Exercise brief: Copy the material below word for word, leaving out the pictures.

= = = = =

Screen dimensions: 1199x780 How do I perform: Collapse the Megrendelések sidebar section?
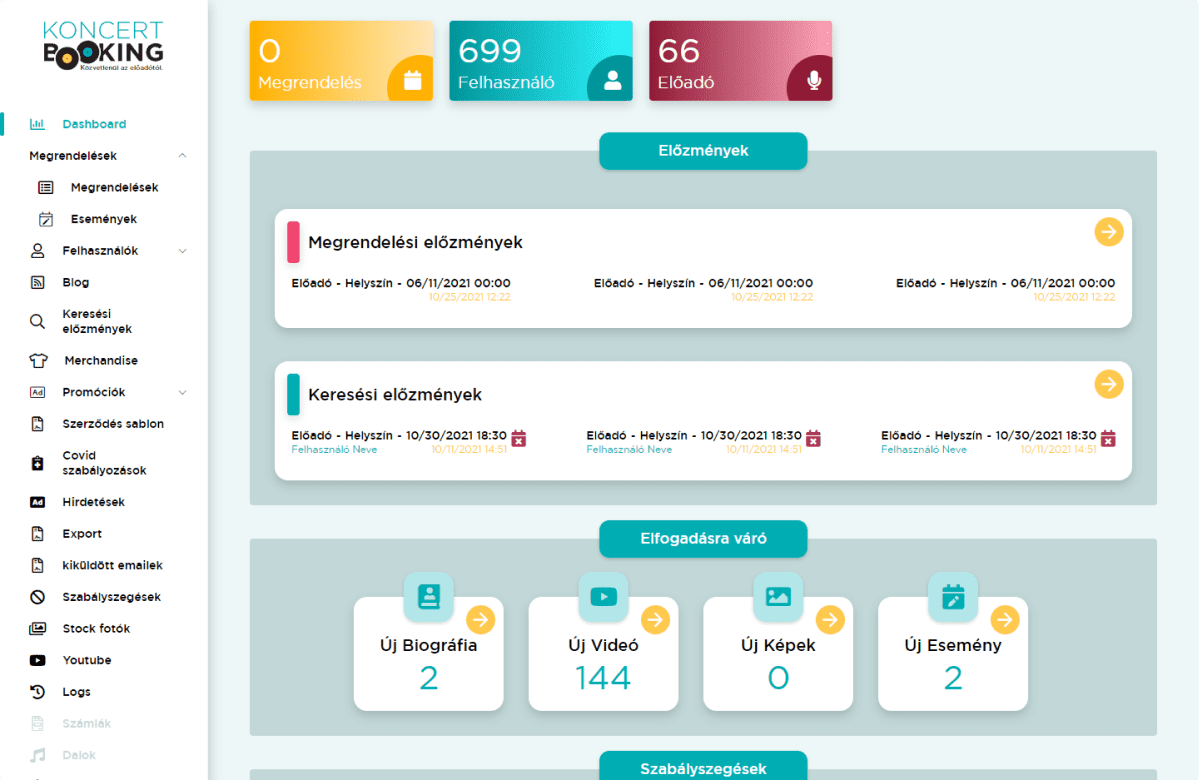tap(182, 156)
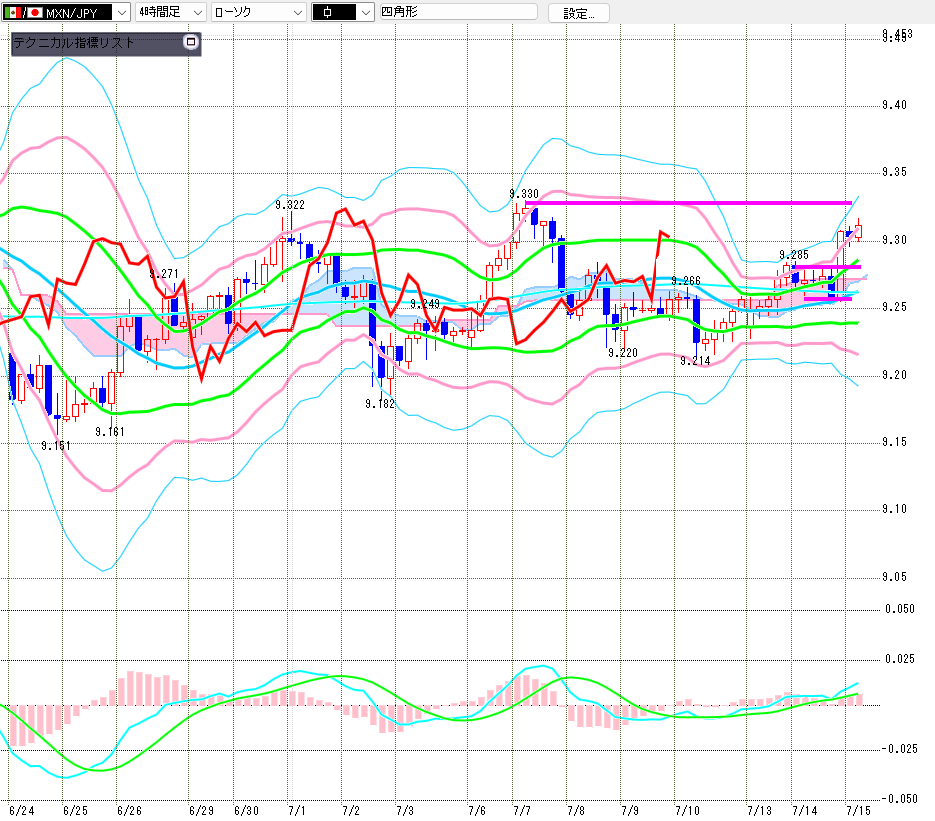This screenshot has width=935, height=821.
Task: Open the 4時間足 timeframe dropdown
Action: tap(171, 12)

= = = = =

Exercise result:
Screen dimensions: 1199x780 How do I perform: Collapse the Megrendelések sidebar section?
tap(182, 156)
This screenshot has width=935, height=821.
Task: Open the 4時間足 timeframe dropdown
Action: tap(171, 12)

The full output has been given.